SAINT-PAUL, Cor. II, 10, 3.


Entragues n’écrivait que le matin, prolongeait souvent ses matinées jusque dans les après-midi. Quand il ne se sentait pas assez de lucidité pour la logique de la prose, il s’amusait : la poésie, simple musique qui n’admet ni la passion ni l’analyse, se destine seulement à suggérer de vagues sentiments et de confuses sensations ; une demi-conscience lui suffit. À l’imitation de l’admirable poète saint Notker, il composait d’obscures séquences pleines d’allitérations et d’assonnances intérieures.
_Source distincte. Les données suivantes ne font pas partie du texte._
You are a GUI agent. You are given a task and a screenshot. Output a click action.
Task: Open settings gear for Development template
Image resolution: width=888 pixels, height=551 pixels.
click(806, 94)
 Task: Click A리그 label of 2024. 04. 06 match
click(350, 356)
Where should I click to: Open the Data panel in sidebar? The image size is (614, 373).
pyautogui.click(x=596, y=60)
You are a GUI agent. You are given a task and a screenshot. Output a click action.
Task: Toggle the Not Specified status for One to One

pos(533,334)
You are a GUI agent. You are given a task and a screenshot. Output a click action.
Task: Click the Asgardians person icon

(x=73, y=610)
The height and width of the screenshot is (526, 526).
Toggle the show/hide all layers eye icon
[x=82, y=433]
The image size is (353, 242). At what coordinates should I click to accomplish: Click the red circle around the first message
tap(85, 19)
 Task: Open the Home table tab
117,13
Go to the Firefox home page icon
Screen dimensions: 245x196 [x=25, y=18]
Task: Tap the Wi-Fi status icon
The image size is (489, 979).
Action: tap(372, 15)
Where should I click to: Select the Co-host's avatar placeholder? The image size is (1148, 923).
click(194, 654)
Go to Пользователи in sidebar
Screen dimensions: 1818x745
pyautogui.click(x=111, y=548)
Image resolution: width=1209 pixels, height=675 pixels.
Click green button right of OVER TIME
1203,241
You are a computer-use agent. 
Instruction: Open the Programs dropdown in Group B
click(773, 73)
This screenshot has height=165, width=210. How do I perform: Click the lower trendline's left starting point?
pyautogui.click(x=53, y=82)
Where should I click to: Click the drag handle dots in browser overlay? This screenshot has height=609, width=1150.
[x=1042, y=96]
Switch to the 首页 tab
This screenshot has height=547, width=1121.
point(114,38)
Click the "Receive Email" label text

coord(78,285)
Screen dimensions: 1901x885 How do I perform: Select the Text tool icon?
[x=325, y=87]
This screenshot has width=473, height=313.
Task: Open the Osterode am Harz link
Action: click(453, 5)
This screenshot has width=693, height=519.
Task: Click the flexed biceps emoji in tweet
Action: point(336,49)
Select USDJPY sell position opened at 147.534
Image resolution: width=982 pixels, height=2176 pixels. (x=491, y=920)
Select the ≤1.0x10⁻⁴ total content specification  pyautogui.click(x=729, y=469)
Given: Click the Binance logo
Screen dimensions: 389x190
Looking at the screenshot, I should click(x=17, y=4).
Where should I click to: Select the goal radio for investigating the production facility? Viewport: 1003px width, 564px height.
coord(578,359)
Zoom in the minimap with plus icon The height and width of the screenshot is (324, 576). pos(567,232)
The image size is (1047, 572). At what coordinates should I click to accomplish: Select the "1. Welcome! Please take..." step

Aujourd’hui, Walt Whitman, avec son intuitif génie, restaurait sans le savoir, cette forme perdue de la poésie : Entragues, à certaines heures, s’y délectait. Cette littérature des environs du dixième siècle, ordinairement jugée la puérile distraction de moines barbares, lui semblait au contraire pleine d’une ingénue verdeur et d’un ingénieux raffinement. Notker le charmait encore par l’audace sanguine de ses métaphores, le charmait et le terrifiait en le jetant à genoux devant ce Dieu pour lequel la prière est un holocauste sanglant, et qui exige, comme un égorgement d’agneaux, « des louanges immolées » .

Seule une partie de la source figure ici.